Stored records:
══════

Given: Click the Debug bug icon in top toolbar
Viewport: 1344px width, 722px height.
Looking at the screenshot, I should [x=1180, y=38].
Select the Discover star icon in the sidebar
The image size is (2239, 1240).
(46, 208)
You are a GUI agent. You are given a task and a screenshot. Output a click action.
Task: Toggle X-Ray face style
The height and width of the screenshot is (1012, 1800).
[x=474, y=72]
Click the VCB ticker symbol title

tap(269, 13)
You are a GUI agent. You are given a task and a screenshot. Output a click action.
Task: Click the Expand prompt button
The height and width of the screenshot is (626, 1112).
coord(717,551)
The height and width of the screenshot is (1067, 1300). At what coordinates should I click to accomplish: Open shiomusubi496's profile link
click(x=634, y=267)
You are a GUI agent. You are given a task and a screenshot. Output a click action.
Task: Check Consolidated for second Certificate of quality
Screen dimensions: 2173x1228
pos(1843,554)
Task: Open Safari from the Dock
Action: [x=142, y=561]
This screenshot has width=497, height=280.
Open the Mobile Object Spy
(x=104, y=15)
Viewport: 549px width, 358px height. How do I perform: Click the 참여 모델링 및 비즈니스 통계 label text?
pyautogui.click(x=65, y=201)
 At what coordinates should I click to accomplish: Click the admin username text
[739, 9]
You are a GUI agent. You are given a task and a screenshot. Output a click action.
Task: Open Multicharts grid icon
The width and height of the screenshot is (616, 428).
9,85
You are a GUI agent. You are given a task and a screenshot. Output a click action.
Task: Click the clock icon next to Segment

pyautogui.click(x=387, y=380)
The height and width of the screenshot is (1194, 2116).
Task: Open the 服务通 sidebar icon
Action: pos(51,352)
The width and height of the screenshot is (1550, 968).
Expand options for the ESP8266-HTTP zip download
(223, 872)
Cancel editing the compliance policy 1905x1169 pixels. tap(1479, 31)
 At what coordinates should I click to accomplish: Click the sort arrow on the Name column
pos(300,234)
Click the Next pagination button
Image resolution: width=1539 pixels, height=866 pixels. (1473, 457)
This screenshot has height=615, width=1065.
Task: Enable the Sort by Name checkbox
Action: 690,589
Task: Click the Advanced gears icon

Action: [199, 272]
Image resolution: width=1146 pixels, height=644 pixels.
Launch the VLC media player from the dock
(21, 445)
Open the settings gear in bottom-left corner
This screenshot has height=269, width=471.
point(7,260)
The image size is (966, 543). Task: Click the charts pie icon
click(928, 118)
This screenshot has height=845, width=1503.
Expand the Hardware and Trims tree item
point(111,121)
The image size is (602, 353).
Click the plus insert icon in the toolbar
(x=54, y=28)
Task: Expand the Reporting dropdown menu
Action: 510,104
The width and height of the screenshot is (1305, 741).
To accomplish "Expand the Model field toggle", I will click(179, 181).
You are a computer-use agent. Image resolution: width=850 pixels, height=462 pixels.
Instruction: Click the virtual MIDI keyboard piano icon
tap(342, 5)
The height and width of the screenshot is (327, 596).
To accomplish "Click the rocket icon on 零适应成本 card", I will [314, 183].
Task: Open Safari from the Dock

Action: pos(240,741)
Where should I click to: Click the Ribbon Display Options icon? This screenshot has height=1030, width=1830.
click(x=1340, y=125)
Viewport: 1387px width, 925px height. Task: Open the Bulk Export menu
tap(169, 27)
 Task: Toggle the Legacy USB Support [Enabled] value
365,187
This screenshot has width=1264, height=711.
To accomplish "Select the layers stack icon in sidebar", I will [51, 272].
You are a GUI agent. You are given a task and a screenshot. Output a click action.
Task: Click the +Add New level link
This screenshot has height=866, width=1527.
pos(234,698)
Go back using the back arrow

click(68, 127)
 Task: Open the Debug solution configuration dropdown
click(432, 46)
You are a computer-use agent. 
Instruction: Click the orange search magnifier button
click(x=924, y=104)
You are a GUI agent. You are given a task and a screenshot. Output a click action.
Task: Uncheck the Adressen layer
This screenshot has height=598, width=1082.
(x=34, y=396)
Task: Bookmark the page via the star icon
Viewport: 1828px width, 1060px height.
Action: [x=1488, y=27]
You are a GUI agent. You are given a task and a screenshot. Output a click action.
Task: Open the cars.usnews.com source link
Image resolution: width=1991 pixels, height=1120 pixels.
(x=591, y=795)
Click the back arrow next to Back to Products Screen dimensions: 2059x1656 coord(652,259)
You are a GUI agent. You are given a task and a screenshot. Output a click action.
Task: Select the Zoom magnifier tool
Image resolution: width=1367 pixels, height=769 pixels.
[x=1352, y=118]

══════

# INSTRUCTIONS FOR THE TASK
The word "computer" appears in some of the lines above. Copy those lines.

# RESPONSE TO THE TASK
You are a computer-use agent. Image resolution: width=850 pixels, height=462 pixels.
You are a computer-use agent. 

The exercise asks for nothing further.